• Task to complete
Please copy the material starting at the line that contains "This screenshot has height=537, width=954." and ending at the line that contains "at that location.", with both of those lines included, and leave the pictures out.

• Provided records
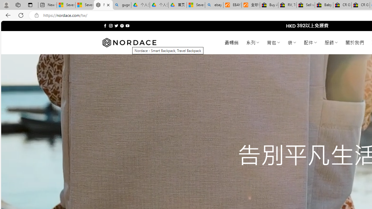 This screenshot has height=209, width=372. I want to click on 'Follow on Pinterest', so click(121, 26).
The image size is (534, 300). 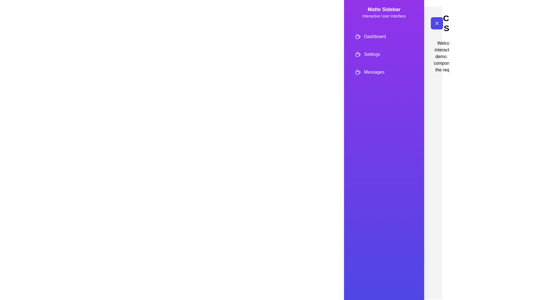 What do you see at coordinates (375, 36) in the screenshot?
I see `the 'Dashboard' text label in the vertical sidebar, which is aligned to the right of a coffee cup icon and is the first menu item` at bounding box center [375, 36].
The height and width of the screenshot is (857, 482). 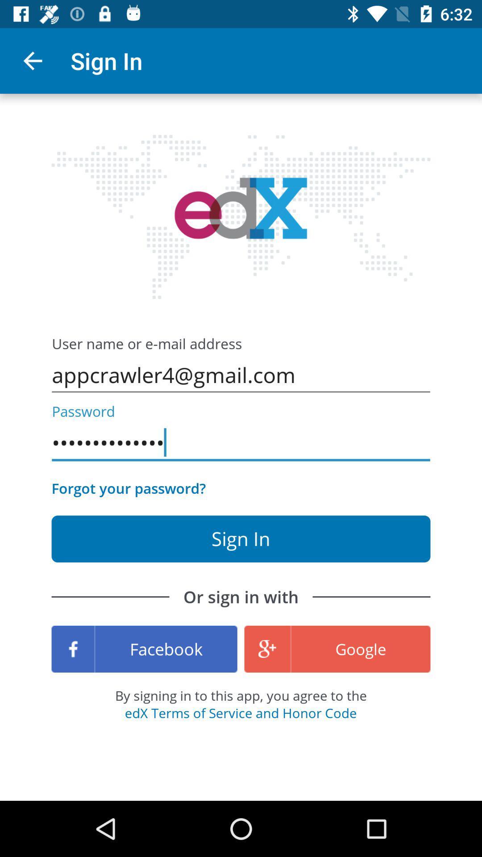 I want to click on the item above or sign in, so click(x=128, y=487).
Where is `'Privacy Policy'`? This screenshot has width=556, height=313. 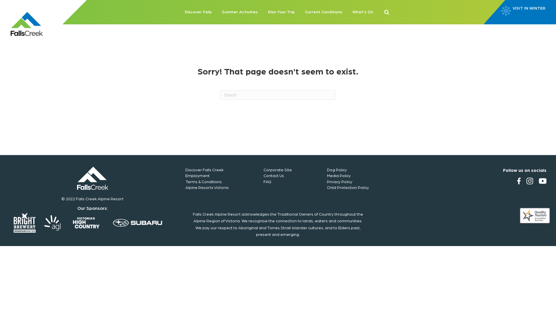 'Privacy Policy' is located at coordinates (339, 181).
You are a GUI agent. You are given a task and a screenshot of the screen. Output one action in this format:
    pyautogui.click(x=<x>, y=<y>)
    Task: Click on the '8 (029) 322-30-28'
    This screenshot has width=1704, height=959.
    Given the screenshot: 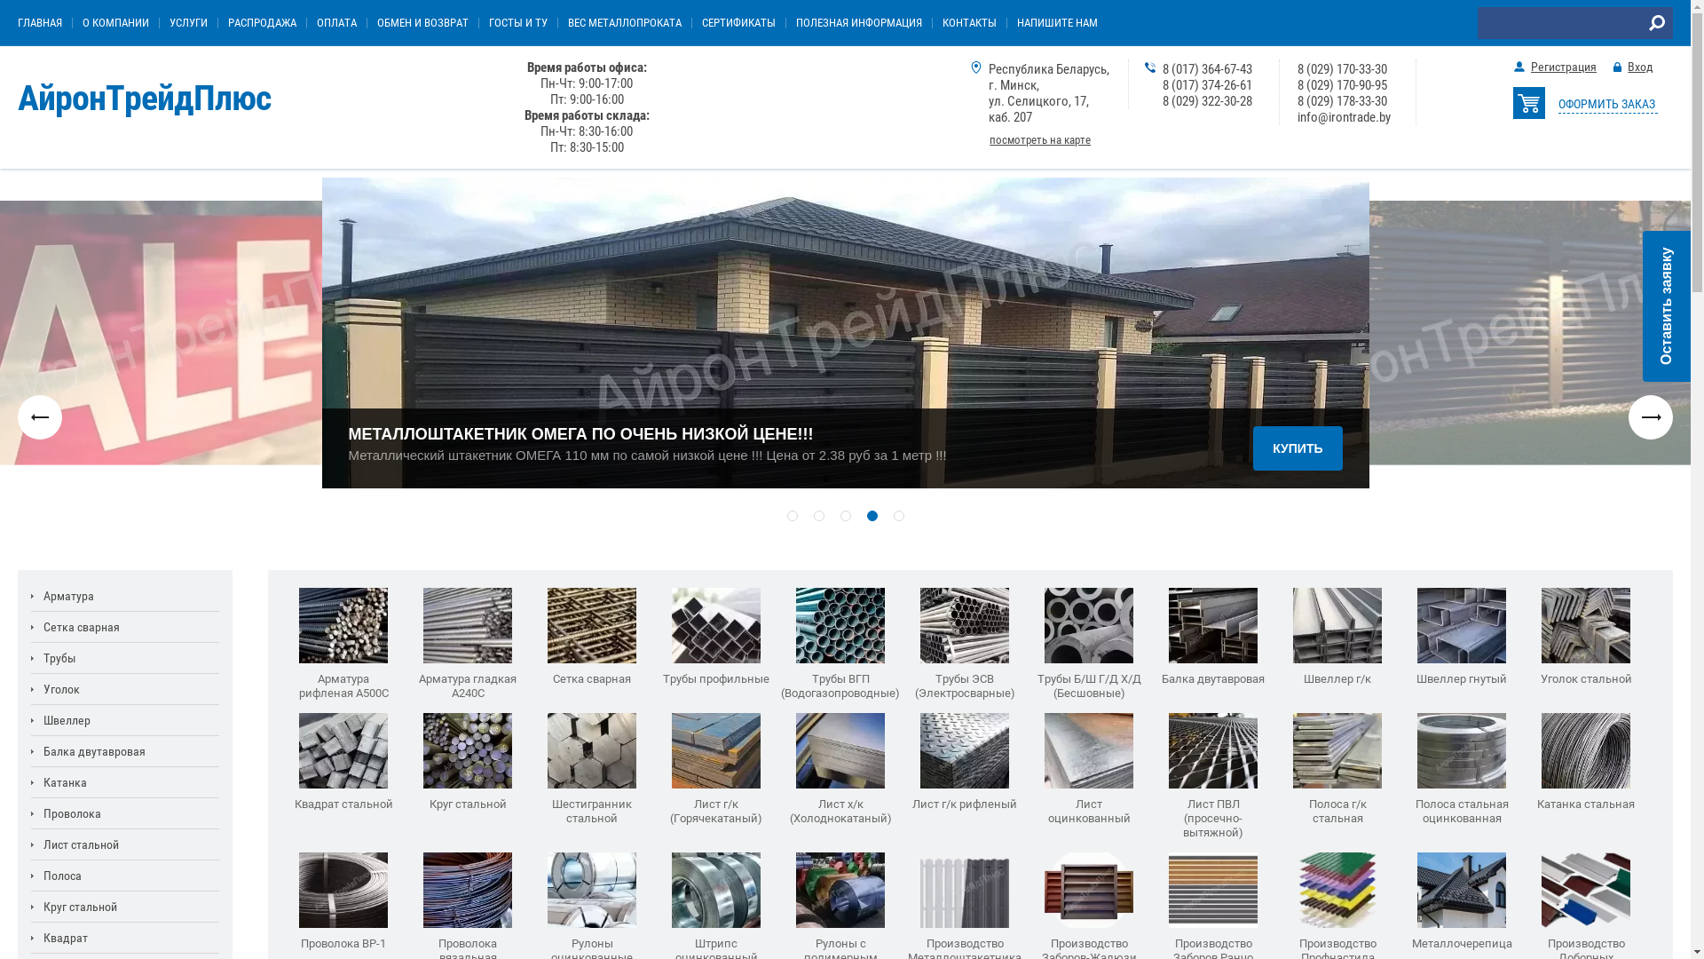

---

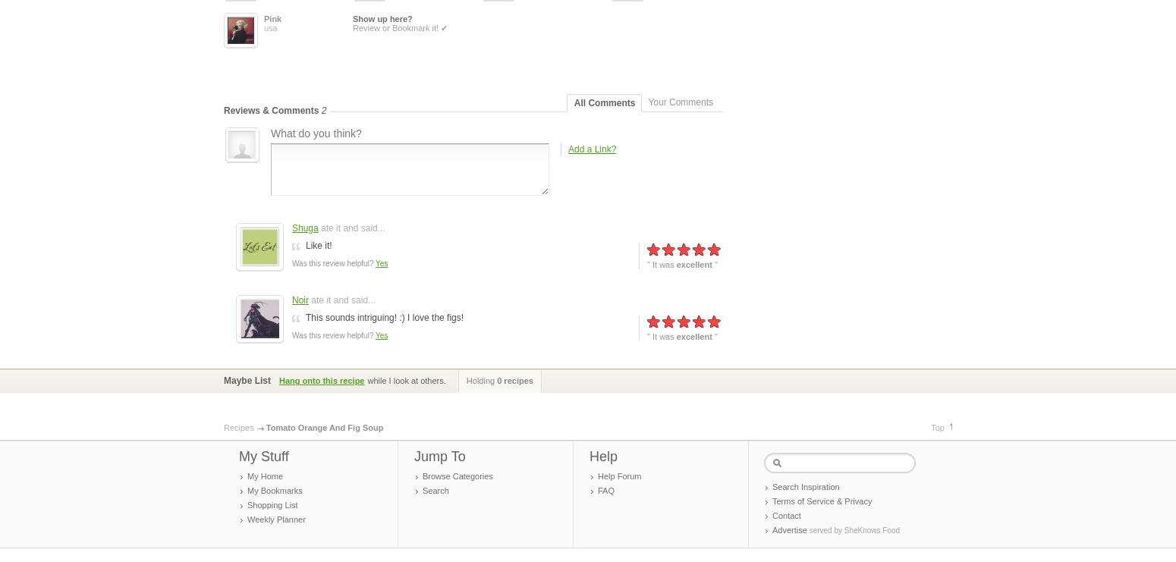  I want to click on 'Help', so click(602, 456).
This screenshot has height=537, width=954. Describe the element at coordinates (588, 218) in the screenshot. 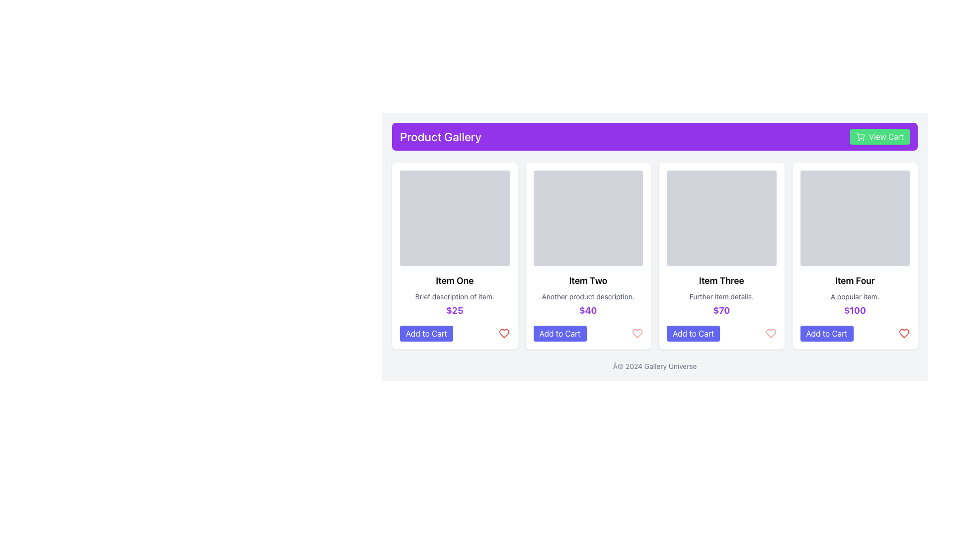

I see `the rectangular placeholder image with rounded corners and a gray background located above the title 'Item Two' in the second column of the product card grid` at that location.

==

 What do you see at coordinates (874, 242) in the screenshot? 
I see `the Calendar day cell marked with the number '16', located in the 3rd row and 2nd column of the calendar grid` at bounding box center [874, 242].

• Written answer
This screenshot has height=537, width=954. Describe the element at coordinates (588, 218) in the screenshot. 

I see `the rectangular placeholder image with rounded corners and a gray background located above the title 'Item Two' in the second column of the product card grid` at that location.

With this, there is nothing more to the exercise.